* **文書本文**
プレスリリース 22-065-J 2022年11月01日

COP27は、世界の指導者たちが気候変動への取り組みに再び弾みをつけ、交渉から実行に転換し、気候緊急事態に対処するために社会のすべての部門を通じて起こすべき大きな変革の促進に着手する機会だ

UNFCCC/2022年10月26日 - 国連気候変動枠組条約(UNFCCC)事務局が発表した新たな報告書によると、各国は世界的な温室効果ガス排出量を減少に向かわせつつあるが、今世紀末までの世界の気温上昇を1.5℃に抑えるには、こうした取り組みでは依然として不十分だとしています。

報告書によると、パリ協定の193の国・地域の締約国の各国の削減目標を足し合わせた場合、今世紀末までの世界の平均気温の上昇がおよそ2.5℃となる見通しが明らかになりました。

また、現行のコミットメントでは2030年までに排出量が2010年比で10.6%増加する見通しとなっています。これは、2030年までに排出量が2010年比で13.7%増加する方向に各国が向かっているとした昨年の評価よりも改善しています。

昨年の分析では、排出量が2030年以降も増加し続けると予想されていましたが、今年の分析では、排出量が2030年以降に増加しないものの、2030年までに科学的に必要とされる急速な減少傾向を示すものにはなっていません。

国連の気候変動に関する政府間パネル(IPCC)の2018年の報告書は、2030年までに二酸化炭素排出量を2010年比で45%減少させる必要があるとしました。今年初めにIPCCが発表した最新の報告書では、2019年を基準として2030年までに温室効果ガス排出量を43%減少させる必要があるとしています。これは、今世紀末までの気温上昇を1.5℃に抑え、干ばつや熱波、降雨の頻度と深刻度の増加など、気候変動の最悪の影響を避けるという、パリ協定の目標を達成する上で極めて重要です。

サイモン・スティルUNFCCC事務局長は、次のように述べています。「2030年までの予想排出量が減少傾向にあることは、各国が今年いくらか前進したことを示すものです。しかし、科学は明白であり、パリ協定に基づいた気候目標もまた明白です。私たちは、1.5℃の気温上昇という世界に向けた軌道に乗るために求められている排出量削減の規模とペースからは、いまだにかけ離れています。1.5℃目標を維持するためには、各国政府が今まさに、自国の気候行動計画を強化し、それを今後8年間で実行する必要があるのです」

UNFCCCでは、英国グラスゴーで開催されたCOP26以後、2022年9月23日までに提出された24件の更新または新規のものを含む、「自国が決定する貢献(NDC)」と呼ばれるパリ協定の締約国・地域の気候行動計画を分析しました。それらの計画を足し合わせると、2019年の全世界の温室効果ガス総排出量の94.9%に相当します。

スティル事務局長は次のように述べています「グラスゴーで昨年開かれたCOP26で、すべての国が自国の気候計画の見直しと強化に同意しました。しかしCOP26以降、新たに作成されたもしくは強化された気候計画が、わずか24件しかなかった事実は残念です。各国政府の決定や行動は、緊急度や私たちが直面している脅威の重大さ、そして急激に悪化する気候変動による壊滅的な影響を回避するために私たちに残された時間の短さを反映したものでなければなりません」

* **課題概要 A**
上記の文書本文によると、パリ協定の締約国の削減目標を足し合わせた場合、今世紀末までの世界の平均気温の上昇はどの程度になる見通しですか。
* **課題概要 B**
気候行動計画に関する国連報告書を伝える上記のプレスリリースを、最後の文の後から引き継いで書き進めてください。

* **保存データ**
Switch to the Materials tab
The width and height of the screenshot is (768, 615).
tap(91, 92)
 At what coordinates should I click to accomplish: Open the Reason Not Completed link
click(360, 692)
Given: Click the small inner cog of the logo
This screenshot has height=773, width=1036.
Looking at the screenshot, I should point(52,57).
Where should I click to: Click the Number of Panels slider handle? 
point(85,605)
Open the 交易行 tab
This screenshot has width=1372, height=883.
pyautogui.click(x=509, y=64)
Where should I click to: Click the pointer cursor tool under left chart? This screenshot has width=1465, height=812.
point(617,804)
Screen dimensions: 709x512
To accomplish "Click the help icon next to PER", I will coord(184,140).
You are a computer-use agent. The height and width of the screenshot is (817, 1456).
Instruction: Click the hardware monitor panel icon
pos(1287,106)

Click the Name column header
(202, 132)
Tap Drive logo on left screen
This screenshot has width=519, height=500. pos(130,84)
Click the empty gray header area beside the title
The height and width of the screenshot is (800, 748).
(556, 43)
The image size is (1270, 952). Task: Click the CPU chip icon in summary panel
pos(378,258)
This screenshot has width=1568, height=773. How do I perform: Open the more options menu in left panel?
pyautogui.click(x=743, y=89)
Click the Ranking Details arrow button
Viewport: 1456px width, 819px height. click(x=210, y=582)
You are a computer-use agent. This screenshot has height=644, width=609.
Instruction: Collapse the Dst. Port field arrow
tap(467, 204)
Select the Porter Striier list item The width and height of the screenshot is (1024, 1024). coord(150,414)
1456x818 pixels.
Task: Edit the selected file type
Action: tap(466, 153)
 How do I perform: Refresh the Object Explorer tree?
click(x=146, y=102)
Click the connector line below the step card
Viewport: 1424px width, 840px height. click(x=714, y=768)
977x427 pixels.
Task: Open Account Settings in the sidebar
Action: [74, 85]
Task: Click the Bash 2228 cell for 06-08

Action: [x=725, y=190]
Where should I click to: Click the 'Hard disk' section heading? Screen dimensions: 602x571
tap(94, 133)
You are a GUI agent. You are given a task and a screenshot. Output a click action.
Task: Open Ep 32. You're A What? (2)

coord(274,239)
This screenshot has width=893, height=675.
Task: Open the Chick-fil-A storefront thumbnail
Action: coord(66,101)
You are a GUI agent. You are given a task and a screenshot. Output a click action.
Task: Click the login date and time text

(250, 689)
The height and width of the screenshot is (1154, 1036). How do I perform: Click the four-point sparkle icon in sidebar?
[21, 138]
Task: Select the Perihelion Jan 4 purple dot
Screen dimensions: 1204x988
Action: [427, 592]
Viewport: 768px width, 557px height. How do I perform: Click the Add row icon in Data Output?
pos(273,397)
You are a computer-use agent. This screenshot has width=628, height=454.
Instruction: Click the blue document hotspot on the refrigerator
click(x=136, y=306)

* **正解 A**
およそ2.5℃です。

* **正解 B**
今回の報告書は、昨年初めて発表されたNDC統合報告書に重要な更新を行ったものであり、UNFCCCによるこうした報告書の第二次のものとなります。報告書の調査結果は全体として厳しいものですが、かすかな希望の光も見えます。

新たなもしくは強化されたNDCを提出した国々の多くは、2025年および/あるいは2030年までに温室効果ガス排出量を削減または制限するコミットメントを強固なものとしており、気候変動にさらに野心的に取り組む姿勢を明らかにしています。

本日合わせて発表された、長期の低排出発展戦略に関するUNFCCCの第二次報告書では、今世紀半ばまで、または半ば頃における排出量正味ゼロに移行する各国の計画に注目しています。同報告書によると、長期戦略がすべて予定通りに実行されれば、2050年時点の各国の温室効果ガス排出量は、2019年比で約68%低減させることが可能です。

現行の長期戦略は、パリ協定締約国・地域のうち62の国・地域を代表するもので、世界のGDPの83%、2019年の世界人口の47%、2019年の総エネルギー消費量の約69%を占めます。これは、世界が排出量正味ゼロを目指して進み始めたことを示す強い兆候です。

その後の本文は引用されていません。